В этих рецензиях видна его острая наблюдательность. Это — весь Блок. Вся его интеллектуальная мощь, его честность, его умение видеть истинное искусство. Письма раскрывают его скрытую тревогу, его беспокойство, что узнают об этой переписке. Но также — его потребность в равном разговоре, в интеллектуальном вызове, который не мог дать ему никто другой.

Совет 03 апр. 11:15

Пауза в диалоге: когда молчание говорит громче слов

Пауза в диалоге: когда молчание говорит громче слов

Начинающие авторы боятся молчания и заполняют паузы. Но молчание — это не пустота. Молчание — это товарищ тем, о которых слова не расскажут. Борис Пастернак посвятил много строк невысказанному, понимая: то, что висит в воздухе между нами, — самое живое.

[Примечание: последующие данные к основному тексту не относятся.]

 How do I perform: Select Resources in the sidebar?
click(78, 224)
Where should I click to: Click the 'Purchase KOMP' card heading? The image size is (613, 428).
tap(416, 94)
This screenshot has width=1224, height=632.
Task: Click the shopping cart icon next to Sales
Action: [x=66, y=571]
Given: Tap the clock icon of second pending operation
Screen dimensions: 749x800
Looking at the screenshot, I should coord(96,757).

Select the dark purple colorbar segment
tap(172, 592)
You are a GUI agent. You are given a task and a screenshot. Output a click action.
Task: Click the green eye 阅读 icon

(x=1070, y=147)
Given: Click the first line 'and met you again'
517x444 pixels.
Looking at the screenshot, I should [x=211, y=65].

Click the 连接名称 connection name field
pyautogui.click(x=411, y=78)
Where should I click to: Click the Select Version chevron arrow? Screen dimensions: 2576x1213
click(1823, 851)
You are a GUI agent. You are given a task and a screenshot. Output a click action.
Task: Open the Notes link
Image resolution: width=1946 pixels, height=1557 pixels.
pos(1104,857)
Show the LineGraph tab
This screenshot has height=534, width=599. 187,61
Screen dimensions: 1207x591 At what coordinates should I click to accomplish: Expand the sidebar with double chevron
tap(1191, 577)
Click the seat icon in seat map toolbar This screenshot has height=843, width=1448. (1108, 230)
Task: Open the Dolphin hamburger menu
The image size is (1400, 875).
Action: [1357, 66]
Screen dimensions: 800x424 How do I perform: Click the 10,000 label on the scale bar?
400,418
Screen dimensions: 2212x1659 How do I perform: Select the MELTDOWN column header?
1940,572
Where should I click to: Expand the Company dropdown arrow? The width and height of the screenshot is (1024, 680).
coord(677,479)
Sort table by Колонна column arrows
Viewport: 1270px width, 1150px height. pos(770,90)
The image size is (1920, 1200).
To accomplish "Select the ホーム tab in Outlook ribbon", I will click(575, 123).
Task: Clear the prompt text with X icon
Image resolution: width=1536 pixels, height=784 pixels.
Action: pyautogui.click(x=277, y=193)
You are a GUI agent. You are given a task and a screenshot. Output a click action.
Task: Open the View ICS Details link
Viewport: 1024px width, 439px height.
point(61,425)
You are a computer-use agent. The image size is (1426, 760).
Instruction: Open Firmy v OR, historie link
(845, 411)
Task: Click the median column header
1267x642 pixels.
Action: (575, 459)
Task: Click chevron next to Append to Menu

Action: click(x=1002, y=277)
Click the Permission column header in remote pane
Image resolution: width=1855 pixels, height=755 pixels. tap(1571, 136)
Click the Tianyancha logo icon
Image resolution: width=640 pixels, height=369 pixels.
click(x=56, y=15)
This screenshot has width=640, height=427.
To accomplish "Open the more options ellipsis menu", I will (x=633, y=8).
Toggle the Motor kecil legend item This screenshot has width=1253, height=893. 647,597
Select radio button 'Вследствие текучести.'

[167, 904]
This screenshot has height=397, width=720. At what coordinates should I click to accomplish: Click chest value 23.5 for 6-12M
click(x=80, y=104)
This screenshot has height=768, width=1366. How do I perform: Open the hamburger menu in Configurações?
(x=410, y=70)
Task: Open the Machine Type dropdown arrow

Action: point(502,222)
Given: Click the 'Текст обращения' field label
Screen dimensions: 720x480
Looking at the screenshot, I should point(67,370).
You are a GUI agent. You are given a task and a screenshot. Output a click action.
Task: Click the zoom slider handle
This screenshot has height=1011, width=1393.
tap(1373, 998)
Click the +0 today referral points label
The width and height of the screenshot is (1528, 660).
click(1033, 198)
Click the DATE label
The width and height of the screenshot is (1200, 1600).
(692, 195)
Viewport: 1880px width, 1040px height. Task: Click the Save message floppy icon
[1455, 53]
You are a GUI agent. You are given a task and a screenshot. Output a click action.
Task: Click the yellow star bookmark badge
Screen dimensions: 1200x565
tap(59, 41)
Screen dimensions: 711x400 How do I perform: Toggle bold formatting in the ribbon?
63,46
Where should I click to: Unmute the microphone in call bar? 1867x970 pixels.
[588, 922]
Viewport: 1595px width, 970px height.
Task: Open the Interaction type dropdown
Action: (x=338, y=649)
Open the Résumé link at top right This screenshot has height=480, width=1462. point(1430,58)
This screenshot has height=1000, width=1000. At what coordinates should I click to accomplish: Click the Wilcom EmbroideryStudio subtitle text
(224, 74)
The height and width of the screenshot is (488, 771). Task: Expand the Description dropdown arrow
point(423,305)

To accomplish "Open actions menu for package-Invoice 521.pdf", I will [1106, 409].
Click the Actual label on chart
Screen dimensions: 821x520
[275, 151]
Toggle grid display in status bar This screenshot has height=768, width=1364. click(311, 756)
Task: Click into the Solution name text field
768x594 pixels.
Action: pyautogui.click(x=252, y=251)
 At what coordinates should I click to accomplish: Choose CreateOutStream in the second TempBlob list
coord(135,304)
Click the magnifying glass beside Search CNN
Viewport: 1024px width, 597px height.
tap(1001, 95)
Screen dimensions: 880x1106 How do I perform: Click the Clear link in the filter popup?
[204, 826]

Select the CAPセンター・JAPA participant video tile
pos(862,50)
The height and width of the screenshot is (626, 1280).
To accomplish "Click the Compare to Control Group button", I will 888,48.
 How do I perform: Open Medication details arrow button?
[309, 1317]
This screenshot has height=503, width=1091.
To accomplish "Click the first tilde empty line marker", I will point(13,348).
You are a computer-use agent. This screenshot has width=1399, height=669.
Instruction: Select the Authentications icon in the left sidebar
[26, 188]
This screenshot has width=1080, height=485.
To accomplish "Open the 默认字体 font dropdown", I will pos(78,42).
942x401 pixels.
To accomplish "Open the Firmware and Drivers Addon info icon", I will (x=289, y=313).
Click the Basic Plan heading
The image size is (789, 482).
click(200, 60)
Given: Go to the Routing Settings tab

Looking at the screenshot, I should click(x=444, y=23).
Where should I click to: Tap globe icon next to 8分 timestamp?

Диалог состоит не только из реплик. Он состоит из паузы, взгляда, телесности реакции. Монолог героя Пастернака — это стихотворение двух строк. Первая линия — то, что ремнем высказано. Вторая — то, что висит в тишине. О той тишине, читатель загубит видения. При ее должностью оптимали можно вызывать во много раз грусти, чем главы просьбов. Применение: возьми диалог, где выговаривают великие истины. Определи, в какие моменты молчание весит больше слов. Не эксплицитно жива, а грозудиции. Что увидит читатель? Краски энергии героя, а не объяснения его действия. Пастернак писал о важности подтекста в диалоге. Когда двое людей встречаются после долгого молчания, все сказано в первый миг, но ни слово не произносится. Взгляд может сказать больше, чем речь. Тело может показать то, что язык скрывает. Молчание в диалоге — не пауза для дыхания. Молчание — это информация. Информация о том, что персонаж не может сказать, не должен говорить, боится говорить. Каждое молчание имеет причину, и эта причина — содержание диалога больше, чем любые слова. Техника: напиши сцену, где два персонажа разговаривают о чем-то важном. Потом отредактируй и удали половину реплик. Оставь молчание. Посмотри, станет ли сцена сильнее. Обычно становится. Потому что молчание оставляет место для интерпретации, для личного опыта читателя.

Нечего почитать? Создай свою книгу и почитай её! Как делаю я.